* Task description
Render each line of the entries below as a row in a Markdown table with the columns Row and Line, numbering the rows and skipping blank lines. Leave the pictures out of your answer.

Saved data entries
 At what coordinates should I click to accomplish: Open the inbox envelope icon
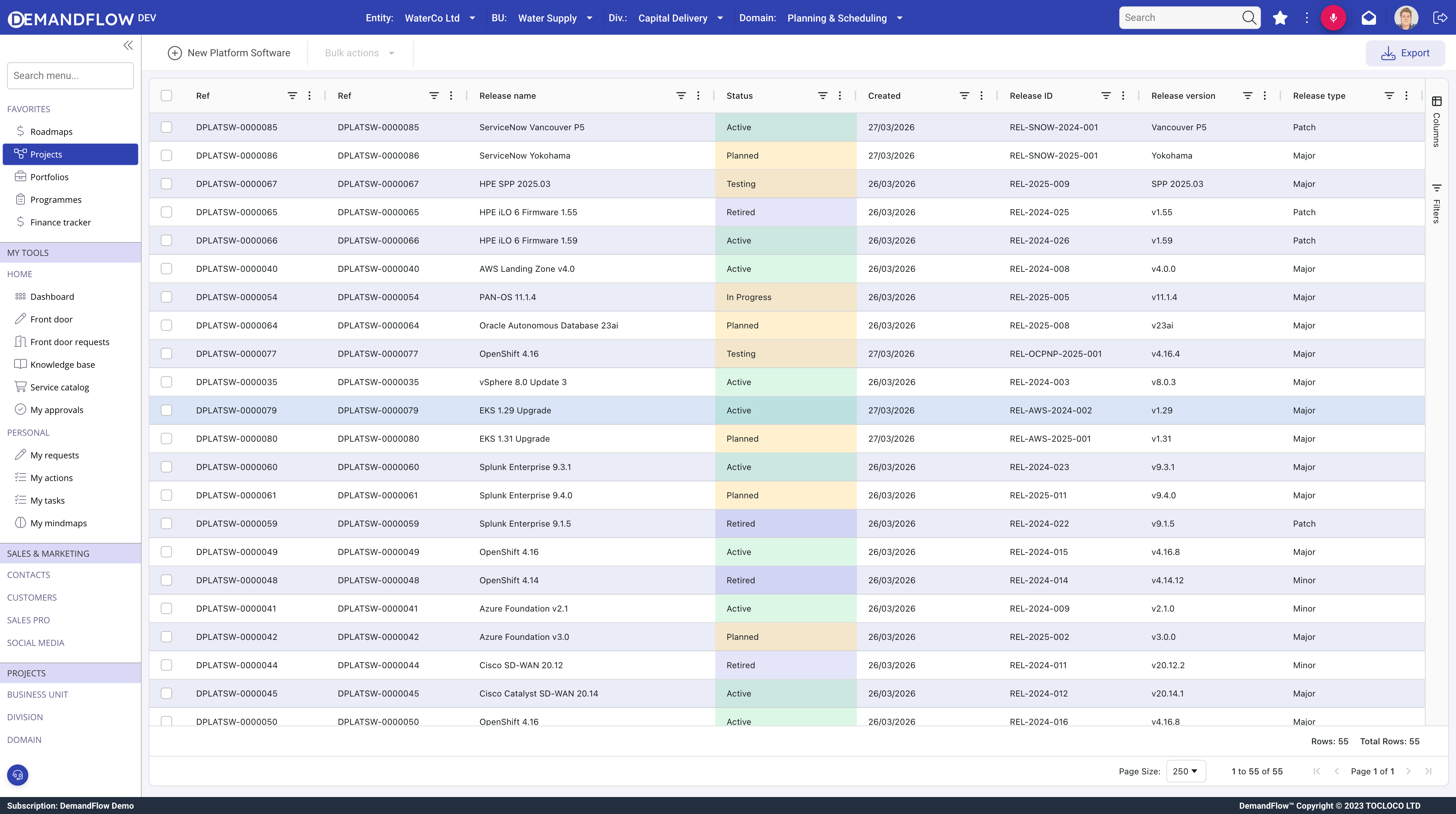click(x=1369, y=17)
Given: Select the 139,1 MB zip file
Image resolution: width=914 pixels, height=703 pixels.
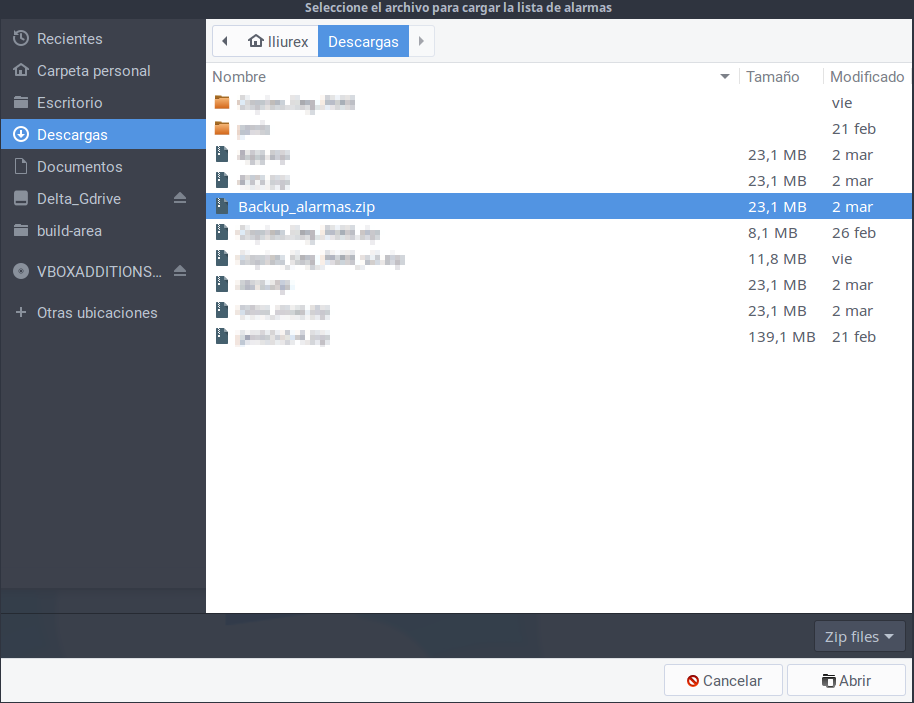Looking at the screenshot, I should (x=283, y=337).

* The response
| Row | Line |
|---|---|
| 1 |  At what coordinates should I click to accomplish: Open the inbox envelope icon |
| 2 | click(x=1369, y=17) |
| 3 | Given: Select the 139,1 MB zip file |
| 4 | Image resolution: width=914 pixels, height=703 pixels. |
| 5 | Looking at the screenshot, I should (x=283, y=337). |